From the company's standpoint (not law enforcement) they own everything
They like to claim so :) The distinction that happens is that the company could turn to you and say "we have evidence of you using your company email for personal communication" and discipline you - so long as they followed all sorts of guidelines to make sure that they complied with the law. They couldn't, though, then say "we see you are having a sexual relationship with X at Y company...." UNLESS they entered the investigation with the aim of proving such a relationship (in which case I think they probably would need a civil discovery allowance).
It's a legal minefield that is an absolute pain on a daily basis :)
(I much prefer criminal matters where everything on a computer is fair game)
[it's worth pointing out that if I am investigating a corporate computer and come across personal mail/details I am generally not allowed to communicate that with the company hiring us]
There's really very little that his continued involvement would have changed, but now not only is he disassociated with it, he stands to benefit from any legal remedies.
Only, one of two things happened:
1) FusionGarage never intended for their to be any true JV, and was just playing TC along from the very beginning, day one. That'd be amazingly cold if it's true.
2) It started out as a bona fide attempt at a JV, but it became clear to FG at some point that they weren't going to get as sweet a deal as they wanted... but rather than either back out graciously or take what they could get, they decided to play along and then screw TC at the last minute.
I haven't seen anything that really gives weight to either theory. If it's #1, Chandrasekhar Rathakrisnan isn't just channeling the usual Sun Tzu business-as-war crap, he's got a full-blown Josef Stalin "loyalty is for dogs" thing going on. Just on personal experience I find that a bit hard to believe; most people are just not that good at deception. I'd put my money on #2 if I were a betting man: FG and TC spent a while trying to feel each other out and get the best deal possible for their respective sides, but FG decided they could do better by selling TC out than by negotiating in good faith.
Or in another case the two owners of a company headed for Chapter 7 who didn't own the most crucial forward looking IP insisting on having majority control of any new company. And that was the end of that: we weren't going to give them another chance (or rather, near certainty) of ruining a venture, yet they had a sufficient claim to any future success that they would have made life hell in the courtroom if we ended up having any success.
(And this was no small think, a filesystem for Write Once media developed by the creator of one of the first CD-ROM filesystems, the latter was used to master the 3-5th CD-ROMs in the US (first two were tests, 3rd was all of ancient Greek literature). Prior art to the now dismissed Netapp vs. ZFS case....)

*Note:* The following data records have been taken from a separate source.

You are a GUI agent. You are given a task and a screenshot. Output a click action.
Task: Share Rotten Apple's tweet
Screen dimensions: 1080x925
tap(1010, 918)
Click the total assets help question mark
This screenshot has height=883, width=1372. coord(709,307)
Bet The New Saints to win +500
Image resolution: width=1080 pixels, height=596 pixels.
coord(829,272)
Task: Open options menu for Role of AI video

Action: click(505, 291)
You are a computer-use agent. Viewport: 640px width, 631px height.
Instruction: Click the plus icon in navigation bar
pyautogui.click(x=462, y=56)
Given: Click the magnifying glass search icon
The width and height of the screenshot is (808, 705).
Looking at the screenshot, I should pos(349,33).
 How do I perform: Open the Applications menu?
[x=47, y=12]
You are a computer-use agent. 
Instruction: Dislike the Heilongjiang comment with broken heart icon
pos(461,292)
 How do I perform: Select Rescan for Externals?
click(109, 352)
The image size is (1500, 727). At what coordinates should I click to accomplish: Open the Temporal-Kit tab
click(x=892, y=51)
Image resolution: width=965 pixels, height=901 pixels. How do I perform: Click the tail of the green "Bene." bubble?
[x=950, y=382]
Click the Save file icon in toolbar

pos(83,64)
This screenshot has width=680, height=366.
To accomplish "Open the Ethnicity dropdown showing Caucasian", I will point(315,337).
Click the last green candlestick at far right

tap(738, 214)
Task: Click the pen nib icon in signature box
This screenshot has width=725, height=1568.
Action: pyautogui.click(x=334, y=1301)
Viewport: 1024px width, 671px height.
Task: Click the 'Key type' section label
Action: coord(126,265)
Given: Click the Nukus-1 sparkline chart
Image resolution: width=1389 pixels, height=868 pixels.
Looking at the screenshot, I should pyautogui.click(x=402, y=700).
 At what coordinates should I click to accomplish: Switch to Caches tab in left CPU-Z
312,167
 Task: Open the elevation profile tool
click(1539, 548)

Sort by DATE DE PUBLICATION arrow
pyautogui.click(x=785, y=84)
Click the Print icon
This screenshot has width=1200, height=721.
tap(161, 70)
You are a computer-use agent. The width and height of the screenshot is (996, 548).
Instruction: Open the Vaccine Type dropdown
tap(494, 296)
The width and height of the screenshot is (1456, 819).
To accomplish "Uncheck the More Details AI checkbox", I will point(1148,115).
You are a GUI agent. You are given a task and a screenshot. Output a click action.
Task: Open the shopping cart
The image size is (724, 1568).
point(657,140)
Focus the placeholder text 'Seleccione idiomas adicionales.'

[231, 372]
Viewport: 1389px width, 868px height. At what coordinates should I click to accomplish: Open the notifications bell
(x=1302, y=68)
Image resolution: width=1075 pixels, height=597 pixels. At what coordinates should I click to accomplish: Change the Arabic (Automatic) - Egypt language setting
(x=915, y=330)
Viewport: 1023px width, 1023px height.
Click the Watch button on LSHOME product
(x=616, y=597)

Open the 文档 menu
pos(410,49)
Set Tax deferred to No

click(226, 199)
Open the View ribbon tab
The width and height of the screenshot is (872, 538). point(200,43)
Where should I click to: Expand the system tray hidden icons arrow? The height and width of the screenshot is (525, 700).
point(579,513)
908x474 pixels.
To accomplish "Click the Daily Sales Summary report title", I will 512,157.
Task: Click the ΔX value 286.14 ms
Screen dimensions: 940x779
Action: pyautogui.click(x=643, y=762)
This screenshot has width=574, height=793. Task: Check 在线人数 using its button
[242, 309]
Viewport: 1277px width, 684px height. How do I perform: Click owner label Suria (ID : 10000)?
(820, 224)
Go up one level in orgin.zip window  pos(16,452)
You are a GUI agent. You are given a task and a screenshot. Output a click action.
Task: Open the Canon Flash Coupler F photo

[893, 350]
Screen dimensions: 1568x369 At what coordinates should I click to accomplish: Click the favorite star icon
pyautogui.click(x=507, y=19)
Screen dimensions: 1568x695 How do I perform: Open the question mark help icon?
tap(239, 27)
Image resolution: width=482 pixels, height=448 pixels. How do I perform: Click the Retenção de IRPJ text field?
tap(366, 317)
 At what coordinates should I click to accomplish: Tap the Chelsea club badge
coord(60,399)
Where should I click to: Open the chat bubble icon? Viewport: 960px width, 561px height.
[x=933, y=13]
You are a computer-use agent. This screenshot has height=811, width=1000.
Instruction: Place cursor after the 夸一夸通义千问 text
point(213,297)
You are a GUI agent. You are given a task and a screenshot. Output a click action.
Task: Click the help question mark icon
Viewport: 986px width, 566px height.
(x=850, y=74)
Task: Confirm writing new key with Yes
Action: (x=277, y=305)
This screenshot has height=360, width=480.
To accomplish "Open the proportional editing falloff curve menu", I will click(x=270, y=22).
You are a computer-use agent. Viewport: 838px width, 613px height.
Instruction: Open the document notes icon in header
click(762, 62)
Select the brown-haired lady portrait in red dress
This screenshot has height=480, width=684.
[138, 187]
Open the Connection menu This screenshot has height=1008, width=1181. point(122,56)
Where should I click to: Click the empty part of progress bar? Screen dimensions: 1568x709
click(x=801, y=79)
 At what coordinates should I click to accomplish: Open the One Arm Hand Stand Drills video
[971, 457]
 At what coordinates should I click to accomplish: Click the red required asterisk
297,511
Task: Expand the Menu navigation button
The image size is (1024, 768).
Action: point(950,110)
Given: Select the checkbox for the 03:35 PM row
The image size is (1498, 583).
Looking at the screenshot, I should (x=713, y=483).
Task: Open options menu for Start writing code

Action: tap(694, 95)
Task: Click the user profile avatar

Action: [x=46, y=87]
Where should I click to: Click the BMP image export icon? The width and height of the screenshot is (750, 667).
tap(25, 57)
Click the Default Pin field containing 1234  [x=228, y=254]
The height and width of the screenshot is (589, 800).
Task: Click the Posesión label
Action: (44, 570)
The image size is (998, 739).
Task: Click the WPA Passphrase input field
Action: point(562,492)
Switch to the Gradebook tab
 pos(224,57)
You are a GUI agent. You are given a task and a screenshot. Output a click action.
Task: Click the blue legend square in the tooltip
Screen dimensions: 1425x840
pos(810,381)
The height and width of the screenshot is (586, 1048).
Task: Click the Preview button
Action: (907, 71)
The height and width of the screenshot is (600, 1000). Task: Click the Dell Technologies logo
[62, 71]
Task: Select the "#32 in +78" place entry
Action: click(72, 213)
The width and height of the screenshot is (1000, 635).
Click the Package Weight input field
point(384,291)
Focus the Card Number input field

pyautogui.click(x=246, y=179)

Michael Arrington is simply quoting himself from the previous article about CrunchPad:
If he were a fresh out of collage entrepreneur, I'd feel sorry for him, but he used to be a big shot at a name brand Silicon Valley law firm, so it's pretty weak for him to play victim when he displayed such incompetence and a lack of basic common sense.
Never mind that the product was DOA before it was born. It reminds me of the Henry Kissinger quote to the effect of "fights in academia are so vicious because the stakes are so small".